Pocos minutos después, Dimas levantó la mano y la asamblea calló.

—Veo que traes papeles, Iniko. ¿Hay alguna novedad?

—Sí. El Gobierno está preparando la nueva ley de propiedad de las tierras. Os he traído un borrador de solicitud para que las registréis a vuestro nombre.

—¿Para qué? —dijo un hombre albino de ojos despiertos.

Clarence lo observó con curiosidad. Le resultaba extraño que el hombre tuviese los rasgos de los otros, pero que su piel fuera completamente blanca. Una singular fusión de negro y blanco, pensó.

—El bosque no es de nadie, pero el hombre es del bosque. No necesitamos papeles para saber lo que es nuestro.

Varios hombres asintieron.

—Hablas como un fang. —Iniko levantó un dedo en el aire—. Con esa teoría se van a lapidar los derechos centenarios de propiedad de muchas familias.

—Desde hace siglos se ha respetado de palabra la posesión de la tierra que ocupamos —dijo Dimas—. La palabra es sagrada.

—La palabra ya no sirve en estos tiempos, Dimas. Ahora hay que tener los papeles en regla. La nueva ley sigue acogiéndose al derecho africano que rechaza la propiedad privada del suelo y favorece el usufructo, sí, pero al menos se incluye una cláusula sobre el patrimonio familiar tradicional.

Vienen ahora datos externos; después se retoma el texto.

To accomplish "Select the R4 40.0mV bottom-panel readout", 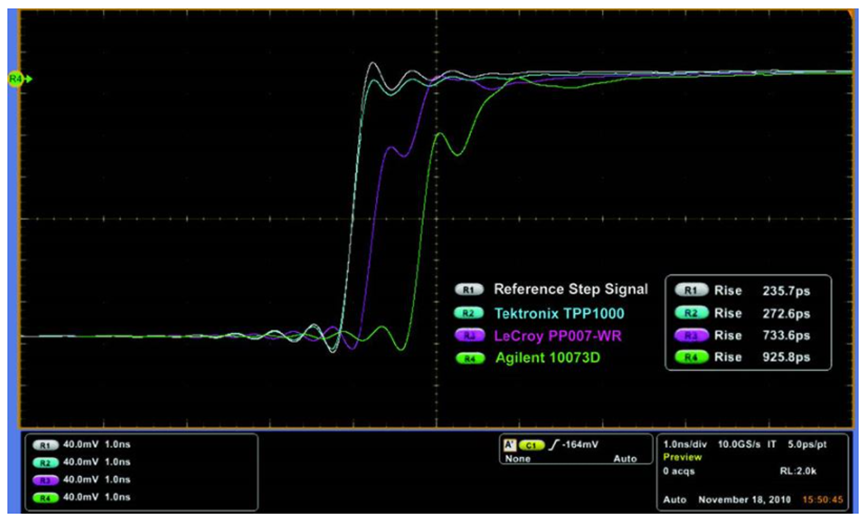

Dicen que nadie podrá molestaros en las tierras que venís ocupando habitualmente para fines agrícolas o residenciales. Algo es algo. Si mi abuelo hubiera presentado planes para gestionar la finca cuando se marcharon los españoles, quizá se la hubiera podido quedar. Pero no lo hizo. Los españoles no pudieron traspasar el derecho de propiedad porque no tenían la propiedad del suelo, pero sí pudieron traspasar el derecho de la concesión para que otros pudieran continuar con la explotación. Yo lo que quiero es que vuestros hijos puedan recibir el derecho de la concesión del suelo. Para que no vengan otros y se lo quiten.

Hubo un murmullo. Clarence vio que la mayoría de los presentes asentían con la cabeza. A lo lejos se oyeron unos cánticos.

—Gracias, Iniko. Estudiaremos lo que dices y hablaremos la próxima vez que vengas. Ahora disfrutaremos del baile. Llevamos mucho rato hablando y no queremos que nuestra invitada se aburra.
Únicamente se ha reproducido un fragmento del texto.